Tomó las riendas, hizo girar al caballo sobre sus cuartos traseros y le dirigió una señal al cochero. El látigo restalló y el carromato se puso en movimiento.
A Sarah no le quedó más remedio que mirarlo con impotencia.
Espantada, vio como los agentes montaban en sus caballos y el carro traqueteaba hacia el portalón de entrada. A través de la ventana enrejada que había en la puerta trasera del carruaje, Sarah pudo ver el rostro de Kamal. Se le había borrado todo color y sentimiento. Los rasgos de Kamal se habían convertido en una máscara pálida de piedra; solo sus miradas revelaban ira.
—¡Yo no te he delatado! —gritó Sarah mientras echaba a correr detrás del vehículo, descalza como una criatura corriendo detrás de un carromato del circo—. ¡Por favor, créeme, Kamal! ¡Yo no te he delatado! ¡Yo te quiero! Nunca haría nada que te…

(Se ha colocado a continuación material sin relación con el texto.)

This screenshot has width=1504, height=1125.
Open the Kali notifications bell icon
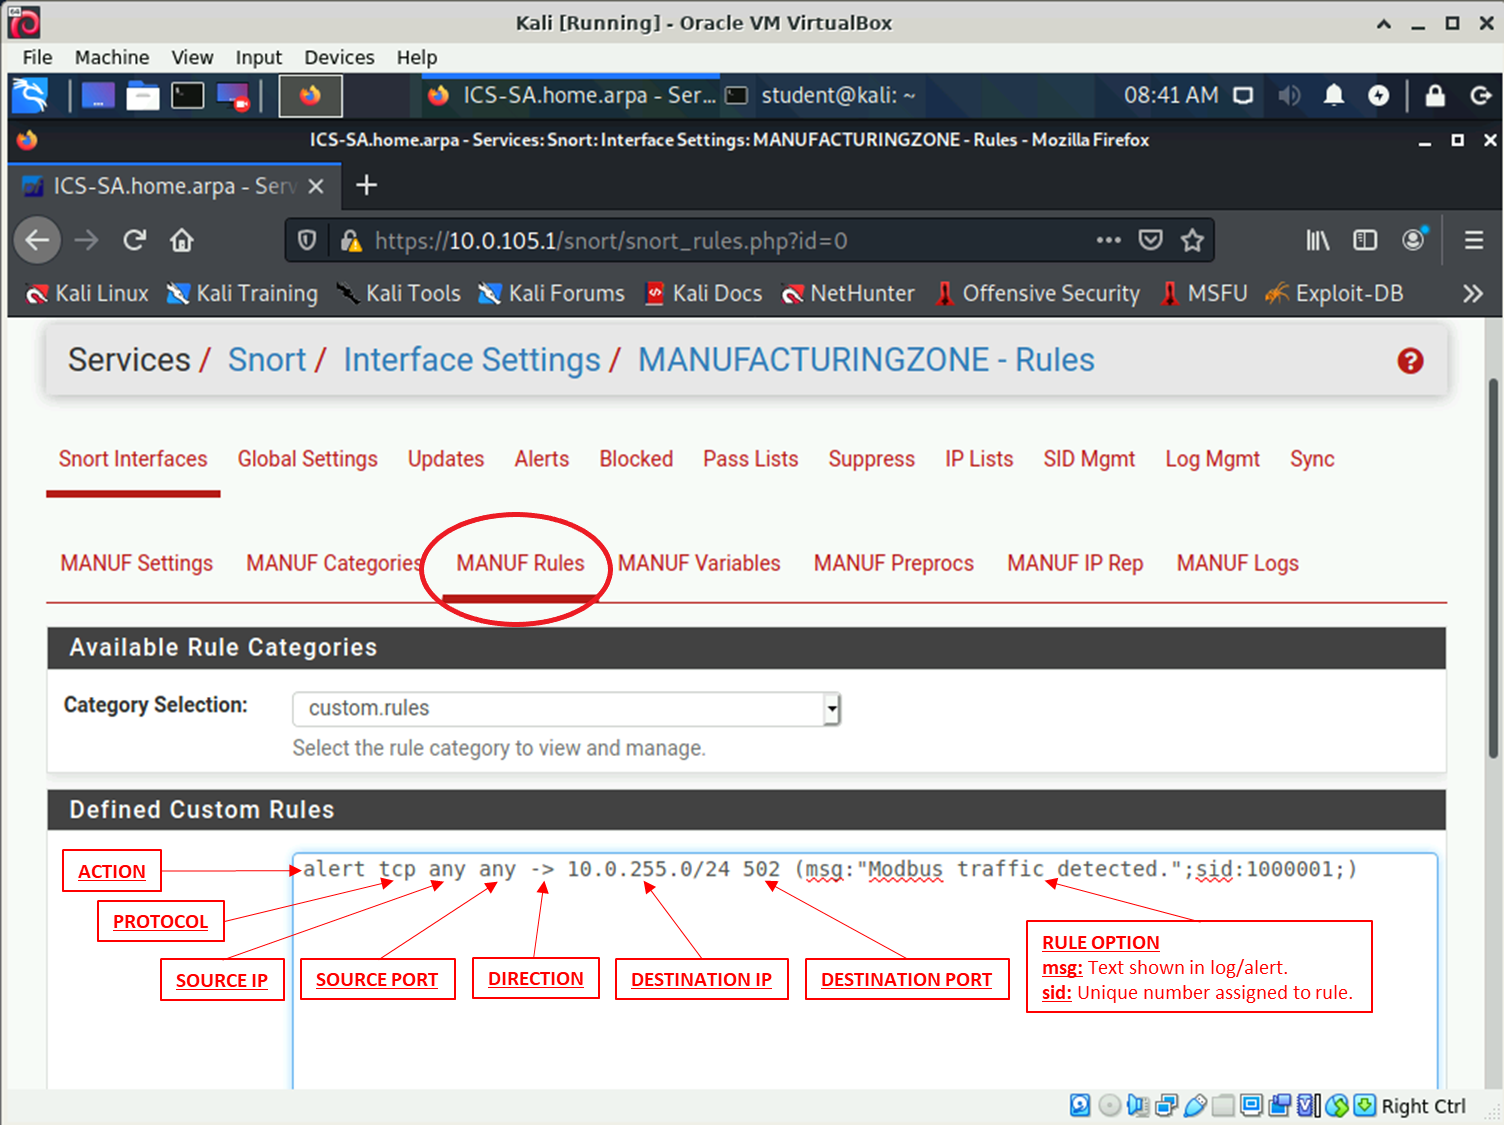(1333, 95)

Se interrumpió al resbalar en el lodo que los cascos de los caballos y las ruedas del carromato habían dejado. Cayó de bruces sobre el barro, que le manchó la cara y la ropa. La humedad pronto le caló la camisa de dormir y sintió un frío tremendo. Le temblaba todo el cuerpo y se incorporó ligeramente, solo para ver que el carro con su amado desaparecía en la noche y en la niebla.
Durante unos momentos aún pudieron verse los faroles del carruaje y las antorchas de los jinetes; luego, también desaparecieron.
—Yo no he sido —murmuró Sarah con voz entrecortada—. Yo no te he delatado…
Y finalmente se abrieron paso las lágrimas de la desesperación.
Le corrían en regueros zigzagueantes por la cara, mientras seguía de cuclillas en el barro frío y clavaba las manos en la tierra húmeda hasta que le dolieron de frío… y Sarah Kincaid notó de golpe que el temor también regresaba a ella.